EXCERPT >>
-- Opening Marker --

- Laudoha Location in West Bengal, India Laudoha Laudoha (India)
- Coordinates: 23°39′43.6″N 87°18′27.4″E﻿ / ﻿23.662111°N 87.307611°E
- Country: India
- State: West Bengal
- District: Paschim Bardhaman
- • Rank: 2,399

Languages*
- • Official: Bengali, Hindi, English
- Time zone: UTC+5:30 (IST)
- Telephone/STD code: 0341
- Lok Sabha constituency: Asansol
- Vidhan Sabha constituency: Pandaveswar
- Website: paschimbardhaman.co.in

= Laudoha =

Laudoha is a village in the Faridpur Durgapur CD block in the Durgapur subdivision of the Paschim Bardhaman district in the state of the West Bengal, India.

==Geography==

===Urbanisation===
According to the 2011 census, 79.22% of the population of the Durgapur subdivision was urban and 20.78% was rural. The Durgapur subdivision has 1 municipal corporation at Durgapur and 38 (+1 partly) census towns (partly presented in the map alongside; all places marked on the map are linked in the full-screen map).

==Civic administration==
===Police station===
Faridpur police station, located on Ukhra-Madaiganj Road, in Laudoha gram panchayat, has jurisdiction over parts of the Faridpur Durgapur CD block. The area covered is 106.56 km^{2} and the population covered is 94,603.

-- Closing Marker --

INFORMATION GIVEN >>
-- Opening Marker --

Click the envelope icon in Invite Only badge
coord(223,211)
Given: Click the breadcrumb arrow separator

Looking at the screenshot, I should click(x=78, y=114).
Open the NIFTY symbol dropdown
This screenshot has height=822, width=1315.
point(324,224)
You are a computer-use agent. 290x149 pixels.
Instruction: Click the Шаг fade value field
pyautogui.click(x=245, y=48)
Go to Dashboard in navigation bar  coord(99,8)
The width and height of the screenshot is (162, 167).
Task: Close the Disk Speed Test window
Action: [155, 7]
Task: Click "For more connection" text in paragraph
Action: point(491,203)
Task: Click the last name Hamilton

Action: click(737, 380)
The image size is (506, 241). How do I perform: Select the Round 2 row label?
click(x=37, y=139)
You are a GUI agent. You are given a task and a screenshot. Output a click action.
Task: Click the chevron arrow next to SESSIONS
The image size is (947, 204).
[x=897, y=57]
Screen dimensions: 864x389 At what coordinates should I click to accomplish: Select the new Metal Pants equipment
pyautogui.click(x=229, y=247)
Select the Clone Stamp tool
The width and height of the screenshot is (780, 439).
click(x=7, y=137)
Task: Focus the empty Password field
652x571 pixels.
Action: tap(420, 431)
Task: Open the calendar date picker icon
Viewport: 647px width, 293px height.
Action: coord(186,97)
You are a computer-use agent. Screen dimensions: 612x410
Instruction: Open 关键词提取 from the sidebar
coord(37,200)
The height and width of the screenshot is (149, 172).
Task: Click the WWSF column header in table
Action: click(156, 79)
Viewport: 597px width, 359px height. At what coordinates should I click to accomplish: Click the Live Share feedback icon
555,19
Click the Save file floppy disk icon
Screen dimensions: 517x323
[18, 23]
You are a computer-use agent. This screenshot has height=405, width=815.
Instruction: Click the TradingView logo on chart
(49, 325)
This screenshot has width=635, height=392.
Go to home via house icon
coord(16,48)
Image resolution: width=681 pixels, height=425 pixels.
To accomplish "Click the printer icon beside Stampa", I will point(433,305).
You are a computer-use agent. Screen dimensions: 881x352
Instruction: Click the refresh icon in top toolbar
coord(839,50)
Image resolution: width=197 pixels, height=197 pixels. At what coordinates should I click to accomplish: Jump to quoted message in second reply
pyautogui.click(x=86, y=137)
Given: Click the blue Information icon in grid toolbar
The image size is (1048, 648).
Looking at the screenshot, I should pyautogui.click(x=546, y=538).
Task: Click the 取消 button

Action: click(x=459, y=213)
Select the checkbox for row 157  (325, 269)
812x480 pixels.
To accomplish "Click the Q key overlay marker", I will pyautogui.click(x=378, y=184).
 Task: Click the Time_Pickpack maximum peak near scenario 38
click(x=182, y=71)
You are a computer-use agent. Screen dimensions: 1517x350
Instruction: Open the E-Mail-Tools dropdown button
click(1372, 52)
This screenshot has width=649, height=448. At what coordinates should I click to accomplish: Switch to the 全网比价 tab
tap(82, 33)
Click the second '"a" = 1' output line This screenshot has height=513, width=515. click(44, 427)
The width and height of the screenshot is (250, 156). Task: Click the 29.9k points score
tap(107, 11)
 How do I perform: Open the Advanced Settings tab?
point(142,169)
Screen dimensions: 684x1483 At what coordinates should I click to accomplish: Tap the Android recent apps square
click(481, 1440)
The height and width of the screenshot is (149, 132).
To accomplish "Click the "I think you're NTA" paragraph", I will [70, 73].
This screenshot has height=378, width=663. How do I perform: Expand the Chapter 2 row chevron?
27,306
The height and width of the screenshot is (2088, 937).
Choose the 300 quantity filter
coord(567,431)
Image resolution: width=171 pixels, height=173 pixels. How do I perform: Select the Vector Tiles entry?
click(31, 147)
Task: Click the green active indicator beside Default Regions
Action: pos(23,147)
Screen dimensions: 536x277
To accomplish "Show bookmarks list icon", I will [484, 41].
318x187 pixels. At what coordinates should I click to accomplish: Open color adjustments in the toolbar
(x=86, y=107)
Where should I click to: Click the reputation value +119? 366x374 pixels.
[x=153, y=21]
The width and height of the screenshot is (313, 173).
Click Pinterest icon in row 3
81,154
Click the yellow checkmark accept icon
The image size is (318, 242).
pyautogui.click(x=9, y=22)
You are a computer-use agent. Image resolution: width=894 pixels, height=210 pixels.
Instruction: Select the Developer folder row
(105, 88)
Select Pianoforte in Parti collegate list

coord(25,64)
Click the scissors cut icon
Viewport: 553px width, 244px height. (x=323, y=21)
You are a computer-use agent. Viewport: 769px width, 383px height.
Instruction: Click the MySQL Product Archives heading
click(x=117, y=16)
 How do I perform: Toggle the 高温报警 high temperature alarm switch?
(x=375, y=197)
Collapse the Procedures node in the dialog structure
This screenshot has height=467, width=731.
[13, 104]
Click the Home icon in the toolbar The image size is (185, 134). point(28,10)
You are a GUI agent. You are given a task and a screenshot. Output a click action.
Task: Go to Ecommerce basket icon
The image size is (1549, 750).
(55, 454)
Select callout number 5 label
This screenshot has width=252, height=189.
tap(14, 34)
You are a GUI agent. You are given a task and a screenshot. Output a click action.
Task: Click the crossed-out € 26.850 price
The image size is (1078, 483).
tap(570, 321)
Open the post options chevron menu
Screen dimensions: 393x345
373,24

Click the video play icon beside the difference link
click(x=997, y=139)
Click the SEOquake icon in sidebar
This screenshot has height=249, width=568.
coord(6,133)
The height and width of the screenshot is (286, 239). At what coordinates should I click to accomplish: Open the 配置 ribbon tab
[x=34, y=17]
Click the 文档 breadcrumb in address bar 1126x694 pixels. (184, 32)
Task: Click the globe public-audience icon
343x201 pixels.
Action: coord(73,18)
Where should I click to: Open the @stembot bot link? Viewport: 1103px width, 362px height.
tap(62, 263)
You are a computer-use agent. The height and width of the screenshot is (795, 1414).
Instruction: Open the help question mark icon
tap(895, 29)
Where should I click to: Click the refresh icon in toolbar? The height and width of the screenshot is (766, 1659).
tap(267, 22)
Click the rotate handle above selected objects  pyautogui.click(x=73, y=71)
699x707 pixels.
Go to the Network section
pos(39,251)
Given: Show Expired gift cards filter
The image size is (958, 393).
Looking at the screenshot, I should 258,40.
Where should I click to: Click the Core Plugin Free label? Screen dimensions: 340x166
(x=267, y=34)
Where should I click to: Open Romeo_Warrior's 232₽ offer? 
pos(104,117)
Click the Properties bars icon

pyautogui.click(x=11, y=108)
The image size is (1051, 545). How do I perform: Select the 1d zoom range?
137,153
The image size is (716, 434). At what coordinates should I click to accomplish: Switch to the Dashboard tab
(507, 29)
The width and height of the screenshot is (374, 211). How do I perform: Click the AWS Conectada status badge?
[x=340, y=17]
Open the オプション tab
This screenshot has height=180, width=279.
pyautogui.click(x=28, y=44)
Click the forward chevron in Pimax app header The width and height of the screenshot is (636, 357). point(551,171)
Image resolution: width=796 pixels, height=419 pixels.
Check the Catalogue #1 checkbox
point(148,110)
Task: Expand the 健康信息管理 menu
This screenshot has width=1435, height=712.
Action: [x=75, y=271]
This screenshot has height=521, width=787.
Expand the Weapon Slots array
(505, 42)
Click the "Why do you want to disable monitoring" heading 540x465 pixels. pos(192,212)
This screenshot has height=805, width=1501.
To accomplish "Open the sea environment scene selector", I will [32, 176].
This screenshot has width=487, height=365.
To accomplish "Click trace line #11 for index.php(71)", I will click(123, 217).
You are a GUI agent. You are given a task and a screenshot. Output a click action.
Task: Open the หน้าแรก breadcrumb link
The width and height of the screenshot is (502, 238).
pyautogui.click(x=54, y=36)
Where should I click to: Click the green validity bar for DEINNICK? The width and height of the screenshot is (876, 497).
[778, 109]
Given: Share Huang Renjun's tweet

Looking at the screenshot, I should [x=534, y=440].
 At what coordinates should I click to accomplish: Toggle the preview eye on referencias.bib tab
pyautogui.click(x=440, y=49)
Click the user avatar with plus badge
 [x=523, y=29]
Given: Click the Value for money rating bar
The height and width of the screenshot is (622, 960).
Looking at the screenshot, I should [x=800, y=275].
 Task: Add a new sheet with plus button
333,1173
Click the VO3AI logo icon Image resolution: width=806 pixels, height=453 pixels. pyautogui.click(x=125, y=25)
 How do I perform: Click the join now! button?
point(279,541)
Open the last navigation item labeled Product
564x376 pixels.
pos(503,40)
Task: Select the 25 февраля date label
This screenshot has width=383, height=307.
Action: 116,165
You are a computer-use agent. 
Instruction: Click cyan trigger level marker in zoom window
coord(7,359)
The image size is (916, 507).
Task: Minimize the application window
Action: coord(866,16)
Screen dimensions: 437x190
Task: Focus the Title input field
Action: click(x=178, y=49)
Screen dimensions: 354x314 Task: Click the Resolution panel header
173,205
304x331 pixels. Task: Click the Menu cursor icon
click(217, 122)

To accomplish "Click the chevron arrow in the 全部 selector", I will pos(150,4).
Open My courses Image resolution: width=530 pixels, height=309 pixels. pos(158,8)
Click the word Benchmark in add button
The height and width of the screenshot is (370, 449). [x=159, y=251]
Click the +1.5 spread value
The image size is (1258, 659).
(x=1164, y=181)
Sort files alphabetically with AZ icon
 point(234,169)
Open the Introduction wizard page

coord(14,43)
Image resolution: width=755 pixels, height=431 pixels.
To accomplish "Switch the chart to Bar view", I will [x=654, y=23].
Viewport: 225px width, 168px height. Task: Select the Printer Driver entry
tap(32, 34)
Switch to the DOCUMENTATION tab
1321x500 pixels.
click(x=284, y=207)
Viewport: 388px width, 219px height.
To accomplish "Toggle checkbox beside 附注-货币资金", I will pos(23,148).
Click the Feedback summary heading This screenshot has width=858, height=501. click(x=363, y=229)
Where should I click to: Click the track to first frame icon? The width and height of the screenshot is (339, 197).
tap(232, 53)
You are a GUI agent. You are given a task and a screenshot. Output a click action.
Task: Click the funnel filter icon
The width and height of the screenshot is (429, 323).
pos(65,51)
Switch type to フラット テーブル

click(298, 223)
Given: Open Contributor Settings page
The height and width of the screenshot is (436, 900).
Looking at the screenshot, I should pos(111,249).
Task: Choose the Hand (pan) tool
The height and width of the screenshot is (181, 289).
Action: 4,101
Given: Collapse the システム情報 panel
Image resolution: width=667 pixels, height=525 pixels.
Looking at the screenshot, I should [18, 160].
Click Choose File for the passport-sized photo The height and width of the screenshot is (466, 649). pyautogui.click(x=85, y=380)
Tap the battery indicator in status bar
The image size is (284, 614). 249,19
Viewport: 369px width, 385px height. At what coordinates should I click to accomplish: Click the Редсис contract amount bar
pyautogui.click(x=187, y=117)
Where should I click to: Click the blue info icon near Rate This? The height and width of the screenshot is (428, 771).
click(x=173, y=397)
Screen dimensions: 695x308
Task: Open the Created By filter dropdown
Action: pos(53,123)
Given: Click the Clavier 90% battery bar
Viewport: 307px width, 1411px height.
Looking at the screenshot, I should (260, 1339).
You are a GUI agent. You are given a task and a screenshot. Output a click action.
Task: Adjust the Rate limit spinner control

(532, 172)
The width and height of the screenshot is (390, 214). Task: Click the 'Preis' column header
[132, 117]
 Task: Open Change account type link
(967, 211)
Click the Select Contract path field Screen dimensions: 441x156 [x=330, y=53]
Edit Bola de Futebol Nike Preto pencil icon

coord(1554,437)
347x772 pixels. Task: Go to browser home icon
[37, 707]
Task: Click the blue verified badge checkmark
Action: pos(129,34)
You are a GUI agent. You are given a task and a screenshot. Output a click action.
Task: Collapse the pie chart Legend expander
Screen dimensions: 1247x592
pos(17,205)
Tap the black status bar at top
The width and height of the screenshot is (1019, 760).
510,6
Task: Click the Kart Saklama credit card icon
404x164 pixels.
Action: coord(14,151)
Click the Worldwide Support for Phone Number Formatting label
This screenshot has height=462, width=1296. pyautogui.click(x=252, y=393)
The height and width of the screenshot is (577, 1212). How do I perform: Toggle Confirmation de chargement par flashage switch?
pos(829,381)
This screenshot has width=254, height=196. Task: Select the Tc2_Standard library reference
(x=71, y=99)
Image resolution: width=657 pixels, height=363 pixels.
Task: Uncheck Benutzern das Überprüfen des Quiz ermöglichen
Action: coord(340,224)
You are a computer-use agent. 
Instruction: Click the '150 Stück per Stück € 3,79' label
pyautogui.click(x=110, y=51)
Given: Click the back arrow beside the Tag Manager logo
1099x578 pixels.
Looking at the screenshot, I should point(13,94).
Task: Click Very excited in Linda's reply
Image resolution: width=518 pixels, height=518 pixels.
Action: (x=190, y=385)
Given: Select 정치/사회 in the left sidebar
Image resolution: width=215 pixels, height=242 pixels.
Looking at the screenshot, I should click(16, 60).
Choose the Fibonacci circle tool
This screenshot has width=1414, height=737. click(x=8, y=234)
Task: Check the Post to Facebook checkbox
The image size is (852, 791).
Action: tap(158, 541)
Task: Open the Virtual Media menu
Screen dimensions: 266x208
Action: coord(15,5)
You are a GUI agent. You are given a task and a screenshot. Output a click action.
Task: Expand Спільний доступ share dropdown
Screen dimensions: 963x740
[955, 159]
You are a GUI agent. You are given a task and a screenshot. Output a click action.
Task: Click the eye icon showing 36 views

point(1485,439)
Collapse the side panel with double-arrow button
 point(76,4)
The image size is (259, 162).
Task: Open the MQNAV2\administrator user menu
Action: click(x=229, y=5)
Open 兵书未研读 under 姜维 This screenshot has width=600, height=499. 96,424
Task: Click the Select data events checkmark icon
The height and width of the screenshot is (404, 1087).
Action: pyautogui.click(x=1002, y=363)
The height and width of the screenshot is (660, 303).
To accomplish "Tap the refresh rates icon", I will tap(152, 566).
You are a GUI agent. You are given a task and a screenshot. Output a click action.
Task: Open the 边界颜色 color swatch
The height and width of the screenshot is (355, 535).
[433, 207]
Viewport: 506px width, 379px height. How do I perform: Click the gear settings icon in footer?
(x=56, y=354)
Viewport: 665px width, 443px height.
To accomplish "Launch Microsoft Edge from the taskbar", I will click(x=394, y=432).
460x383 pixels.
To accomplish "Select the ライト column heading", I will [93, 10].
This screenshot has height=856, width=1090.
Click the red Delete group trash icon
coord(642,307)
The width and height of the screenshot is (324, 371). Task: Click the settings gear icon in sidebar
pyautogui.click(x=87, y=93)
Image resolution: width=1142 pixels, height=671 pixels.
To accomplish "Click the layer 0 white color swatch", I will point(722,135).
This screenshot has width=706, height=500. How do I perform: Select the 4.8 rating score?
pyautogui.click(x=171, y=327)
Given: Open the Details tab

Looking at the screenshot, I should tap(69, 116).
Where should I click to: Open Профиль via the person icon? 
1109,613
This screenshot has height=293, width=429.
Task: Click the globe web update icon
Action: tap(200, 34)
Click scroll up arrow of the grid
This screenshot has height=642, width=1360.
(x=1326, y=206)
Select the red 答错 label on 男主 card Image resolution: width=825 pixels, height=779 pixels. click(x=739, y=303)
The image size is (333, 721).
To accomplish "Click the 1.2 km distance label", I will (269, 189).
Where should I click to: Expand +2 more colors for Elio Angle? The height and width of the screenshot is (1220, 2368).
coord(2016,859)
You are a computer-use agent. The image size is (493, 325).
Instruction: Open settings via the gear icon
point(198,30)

-- Closing Marker --

TASK TO COMPLETE >>
According to the Laudoha article, what is the area covered by Faridpur police station? The items are not required for the task that follows.

SOLVED EXERCISE >>
106.56 km².